**DOCUMENT PASSAGE:**
···
Mathn.rb is unacceptably slow (proposed replacements)

In mathn.rb (ruby 1.8.1), Integer#gcd2 and the Prime class are
unacceptably slow.

(The Integer#gcd2 replacement below is also faster than both Integer#gcd and
Integer#gcd2 in rational.rb, at least on this machine, and might be a nice
replacement for Integer#gcd there.)

Try the following test with the standard mathn and then with the method and class
replacements below it :

require 'mathn'
puts "Finding the GCDs of 10,000 pairs starting at #{Time.now}...."
10000.times { rand(10000).gcd2(rand(10000)) }
puts "Finished with that, now finding the first 10,000 primes at #{Time.now}...."
primes = Prime.new
10000.times { primes.succ }
puts "Finished with that at #{Time.now}...."

Here are replacements for Integer#gcd2 and the Prime class which are effectively
identical (with Prime.cache and Prime#primes_so_far added), but are thousands of
times faster for any kind of heavy use :

# Use a Euclidean GCD algorithm
def gcd2(other)
  min, max = [self.abs, other.abs].sort
  min, max = max % min, min while min > 0
  max
end

class Prime
  include Enumerable
  # These are included as class variables to cache them for later uses. If memory
  # usage is a problem, they can be put in Prime#initialize as instance variables.

  # There must be no primes between @@primes[-1] and @@next_to_check.
  @@primes = [2, 3, 5, 7, 11, 13, 17, 19, 23, 29, 31, 37, 41, 43, 47, 53, 59, 61, 67,
71, 73, 79, 83, 89, 97, 101]
  # @@next_to_check % 6 must be 1.
  @@next_to_check = 103 # @@primes[-1] - @@primes[-1] % 6 + 7
  @@ulticheck_index = 3 # @@primes.index(@@primes.reverse.find {|n|
                                   # n < Math.sqrt(@@next_to_check) })
  @@ulticheck_next_squared = 121 # @@primes[@@ulticheck_index + 1] ** 2
  
  class << self
    # Return the prime cache.
    def cache
      return @@primes
    end
    alias primes cache
    alias primes_so_far cache
  end
  
  def initialize
    @index = -1
  end
  
  # Return primes given by this instance so far.
  def primes
    return @@primes[0, @index + 1]
  end
  alias primes_so_far primes
  
  def succ
    @index += 1
    while @index >= @@primes.length
      # Only check for prime factors up to the square root of the potential primes,
      # but without the performance hit of an actual square root calculation.
      if @@next_to_check + 4 > @@ulticheck_next_squared
        @@ulticheck_index += 1
        @@ulticheck_next_squared = @@primes.at(@@ulticheck_index + 1) ** 2
      end
      # Only check numbers congruent to one and five, modulo six. All others
      # are divisible by two or three. This also allows us to skip checking against
      # two and three.
      @@primes.push @@next_to_check if @@primes[2..@@ulticheck_index].find {

prime> @@next_to_check % prime == 0 }.nil?

      @@next_to_check += 4
      @@primes.push @@next_to_check if @@primes[2..@@ulticheck_index].find {

prime> @@next_to_check % prime == 0 }.nil?

      @@next_to_check += 2
    end
    return @@primes[@index]
  end
  alias next succ

  def each
    loop do
      yield succ
    end
  end
end

There are other methods from number theory which are a lot faster than mine, but
these are an easy and quick change with a large speed benefit. Plus, I don't know
how to do those

# Use a Euclidean GCD algorithm
def gcd2(other)
···
**DATASET EXTRACT:**
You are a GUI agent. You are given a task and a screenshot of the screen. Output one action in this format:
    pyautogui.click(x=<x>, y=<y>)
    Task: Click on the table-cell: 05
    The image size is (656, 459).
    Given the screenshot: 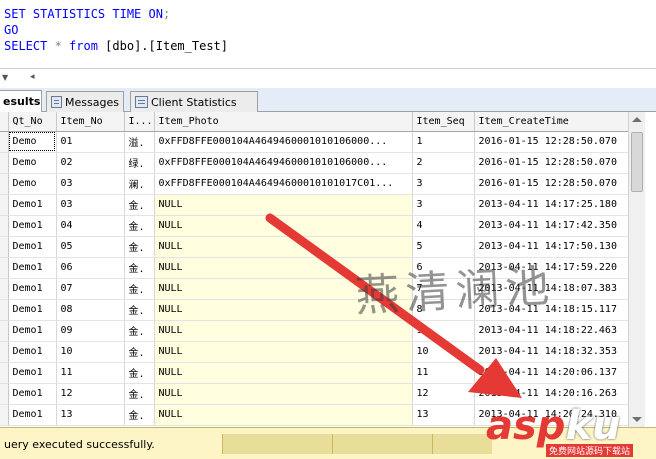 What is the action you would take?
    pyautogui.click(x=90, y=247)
···
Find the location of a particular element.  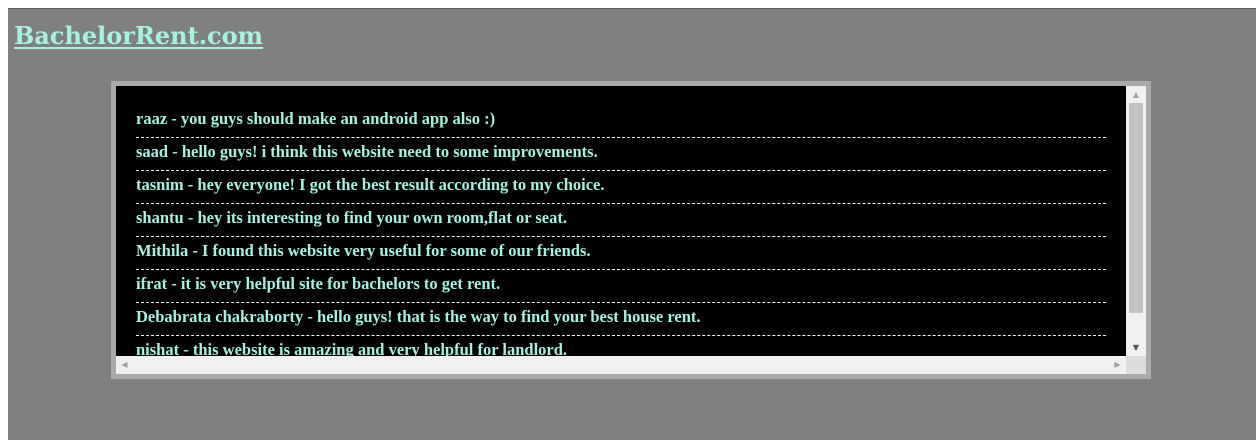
···
**PROBLEMS TO SOLVE:**
- 1) Retype the part of the mathn.rb post that opens with the words containing "# There must" and closes with "the prime cache.".
- 2) In the mathn.rb post, which two parts of mathn.rb are called unacceptably slow?

**ANSWERS PER TASK:**
- 1)
# There must be no primes between @@primes[-1] and @@next_to_check.
  @@primes = [2, 3, 5, 7, 11, 13, 17, 19, 23, 29, 31, 37, 41, 43, 47, 53, 59, 61, 67,
71, 73, 79, 83, 89, 97, 101]
  # @@next_to_check % 6 must be 1.
  @@next_to_check = 103 # @@primes[-1] - @@primes[-1] % 6 + 7
  @@ulticheck_index = 3 # @@primes.index(@@primes.reverse.find {|n|
                                   # n < Math.sqrt(@@next_to_check) })
  @@ulticheck_next_squared = 121 # @@primes[@@ulticheck_index + 1] ** 2
  
  class << self
    # Return the prime cache.

- 2) Integer#gcd2 and the Prime class.